We arrived at Entumoto when the sun was still up.  I was grateful for that.  I’d have some time to blog before coming down for dinner.  The staff here came to the car and said hello and welcome back.  When I got to the top of the stairs, John was waiting with my paperwork.  John!  When we met him last year, he was a boy.  Now, I was staring at a man!  I told him as much, and he thanked Isaac for his growth.  Truly, the change is remarkable.  He is chatty and charismatic and oozes a confidence that was previously lacking.  I can’t wait for Andrea and Karen to see him.  The rooms here are spectacular.  It's a canvas tent and although the pictures are great, it doesn't do them justice.
I went to my room to get some blogging done when Andrea called to talk a bit.  The timing was perfect.  It’s amazing how energizing it is to hear her and see her.  When I think back to the time we started, before the cell system blossomed, before wireless was readily available, I wonder how I did it.  That doesn’t matter, we’re doing it together now, and I’ll see her shortly.  Time here passes quickly.  It certainly will tonight.  We’re leaving the Entumoto at 5:45am in the hopes of finding a Rhino.  Then back here for breakfast, a visit to the park warden, then Haret, then another contractor, then drive to Narok, see Veronica… wow it goes on and on.
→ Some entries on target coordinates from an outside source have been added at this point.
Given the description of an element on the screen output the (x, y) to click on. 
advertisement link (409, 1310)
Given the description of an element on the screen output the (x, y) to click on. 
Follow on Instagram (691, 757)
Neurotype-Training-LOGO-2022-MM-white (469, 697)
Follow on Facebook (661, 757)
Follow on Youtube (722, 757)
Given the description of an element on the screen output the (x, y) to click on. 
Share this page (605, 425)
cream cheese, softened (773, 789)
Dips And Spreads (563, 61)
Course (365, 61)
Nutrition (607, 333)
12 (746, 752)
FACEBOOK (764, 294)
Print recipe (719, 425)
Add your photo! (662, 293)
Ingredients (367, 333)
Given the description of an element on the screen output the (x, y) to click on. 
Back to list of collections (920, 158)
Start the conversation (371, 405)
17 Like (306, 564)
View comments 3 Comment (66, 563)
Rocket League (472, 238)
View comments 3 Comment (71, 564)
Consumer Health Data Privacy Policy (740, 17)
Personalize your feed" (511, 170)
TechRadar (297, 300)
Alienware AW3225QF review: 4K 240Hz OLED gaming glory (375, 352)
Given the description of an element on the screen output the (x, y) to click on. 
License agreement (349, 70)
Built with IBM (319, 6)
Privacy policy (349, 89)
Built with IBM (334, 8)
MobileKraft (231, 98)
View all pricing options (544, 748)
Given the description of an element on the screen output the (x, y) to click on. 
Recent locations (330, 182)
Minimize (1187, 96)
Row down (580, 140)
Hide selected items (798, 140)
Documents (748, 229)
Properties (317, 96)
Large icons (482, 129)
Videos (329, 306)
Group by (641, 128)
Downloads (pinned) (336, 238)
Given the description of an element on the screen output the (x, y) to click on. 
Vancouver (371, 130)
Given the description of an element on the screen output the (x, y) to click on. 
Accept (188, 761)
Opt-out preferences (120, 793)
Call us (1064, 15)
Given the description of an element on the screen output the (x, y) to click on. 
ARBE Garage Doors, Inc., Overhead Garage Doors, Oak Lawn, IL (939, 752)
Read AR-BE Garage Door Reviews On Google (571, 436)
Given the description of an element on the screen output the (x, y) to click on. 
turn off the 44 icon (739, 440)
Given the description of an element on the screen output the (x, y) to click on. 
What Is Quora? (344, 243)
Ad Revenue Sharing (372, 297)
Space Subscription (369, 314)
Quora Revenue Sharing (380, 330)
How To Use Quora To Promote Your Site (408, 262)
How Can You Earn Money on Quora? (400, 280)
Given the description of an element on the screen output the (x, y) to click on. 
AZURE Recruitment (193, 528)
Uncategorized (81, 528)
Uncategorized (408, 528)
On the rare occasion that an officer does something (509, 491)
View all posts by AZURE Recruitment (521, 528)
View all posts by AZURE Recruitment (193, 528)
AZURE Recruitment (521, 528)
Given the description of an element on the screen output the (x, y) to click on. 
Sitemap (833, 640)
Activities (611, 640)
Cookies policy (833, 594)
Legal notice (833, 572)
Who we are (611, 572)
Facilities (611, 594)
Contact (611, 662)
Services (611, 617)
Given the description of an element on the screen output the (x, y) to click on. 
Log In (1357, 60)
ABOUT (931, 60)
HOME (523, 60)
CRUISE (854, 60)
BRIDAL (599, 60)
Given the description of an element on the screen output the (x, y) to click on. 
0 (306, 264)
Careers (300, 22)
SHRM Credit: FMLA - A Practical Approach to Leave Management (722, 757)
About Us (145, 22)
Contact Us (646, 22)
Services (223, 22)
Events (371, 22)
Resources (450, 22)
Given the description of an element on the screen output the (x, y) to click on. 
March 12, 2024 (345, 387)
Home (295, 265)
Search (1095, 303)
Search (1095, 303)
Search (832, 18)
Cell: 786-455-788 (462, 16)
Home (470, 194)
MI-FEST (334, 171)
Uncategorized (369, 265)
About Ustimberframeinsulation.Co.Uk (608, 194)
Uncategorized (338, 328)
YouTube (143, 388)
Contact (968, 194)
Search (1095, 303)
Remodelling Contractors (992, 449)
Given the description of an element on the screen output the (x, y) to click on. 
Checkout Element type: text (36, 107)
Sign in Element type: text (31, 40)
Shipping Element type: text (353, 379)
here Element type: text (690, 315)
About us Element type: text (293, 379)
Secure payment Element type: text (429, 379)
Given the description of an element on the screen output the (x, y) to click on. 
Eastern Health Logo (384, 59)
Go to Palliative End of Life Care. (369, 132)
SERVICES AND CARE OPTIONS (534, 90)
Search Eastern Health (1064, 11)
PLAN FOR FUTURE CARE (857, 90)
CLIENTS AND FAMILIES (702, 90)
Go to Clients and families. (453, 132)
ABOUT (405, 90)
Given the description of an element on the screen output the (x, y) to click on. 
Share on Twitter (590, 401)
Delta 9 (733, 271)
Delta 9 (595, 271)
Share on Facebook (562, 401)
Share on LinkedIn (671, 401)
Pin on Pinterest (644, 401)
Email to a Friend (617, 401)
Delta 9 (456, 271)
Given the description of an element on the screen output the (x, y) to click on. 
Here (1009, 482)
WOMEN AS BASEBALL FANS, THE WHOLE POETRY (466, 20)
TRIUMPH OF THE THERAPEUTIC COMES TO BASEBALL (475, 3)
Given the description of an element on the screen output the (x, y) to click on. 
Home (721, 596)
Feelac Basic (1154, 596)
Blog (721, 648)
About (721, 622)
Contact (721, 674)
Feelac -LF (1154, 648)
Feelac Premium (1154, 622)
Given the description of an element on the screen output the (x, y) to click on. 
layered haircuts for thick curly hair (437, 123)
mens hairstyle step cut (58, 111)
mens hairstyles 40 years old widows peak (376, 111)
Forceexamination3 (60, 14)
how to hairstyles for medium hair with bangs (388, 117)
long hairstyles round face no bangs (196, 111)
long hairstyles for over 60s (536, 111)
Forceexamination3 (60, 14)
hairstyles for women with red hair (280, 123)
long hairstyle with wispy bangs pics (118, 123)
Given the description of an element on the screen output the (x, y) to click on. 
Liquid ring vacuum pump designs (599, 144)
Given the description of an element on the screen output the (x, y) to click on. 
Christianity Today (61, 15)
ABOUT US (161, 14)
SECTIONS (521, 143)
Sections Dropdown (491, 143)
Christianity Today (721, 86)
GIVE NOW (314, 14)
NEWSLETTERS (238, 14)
I’ll just wait until tomorrow’s blog to let you know.
 I came down for dinner and met some of the other guests; all of whom were from the US... kind of.  A young couple from Denver (Derek & Amanda), and a small family from New Zealand by way of Miami & Orlando (.  Both of them were wonderful!  They had heard about some of the work we do here and asked a lot of questions during dinner.  I'm afraid that I spent way too much talking and periodically reminded them to eat so their food didn't get cold.  They were very kind with their comments and Amanda volunteered that her specialty was social media, a space where we are sorely lacking, and she volunteered to help.  I gave her one of my business cards (thank you, Andrea, for always reminding me to bring some with me) and I am certain she will contact me when she gets back to the states.  Both groups will be returning home on Wednesday (although they're obviously not traveling together).  Fortunately, I finally stopped speaking and the conversation turned to favorite animals, their guide Abraham, and everything they've seen so far.  We laughed quite a bit and I completely lost track of time. After an absolutely delicious dinner, I returned to loading pictures and blogging.  I got a lot done before realizing that I was missing a large section of photographs.  Duh, I left my camera in Isaac's car, so I waited until this morning (it's Tuesday) to load them and get this posted before everyone wakes up back home.
In the spirit of keeping up with some of Isaac's favorite quotes of the day, here's a story from dinner.
said her favorite animal was a frog, but because there aren't many here, she went with a giraffe.  Isaac said, "We have frogs here.  If you want to see one, just look for a Hammerkop bird.  The eat frogs, so if you see that bird, you will surely see a frog."  I said, "Isaac, do you realize that you just told her to find this bird so she can watch her favorite animal be devoured?!"  The laughter must have echoed through the valley.  

When I travel to Kenya alone, Karen sends a stuffed animal with me... always.  It's been happening for years, and this trip was no different.  I think this particular twiga has been here before.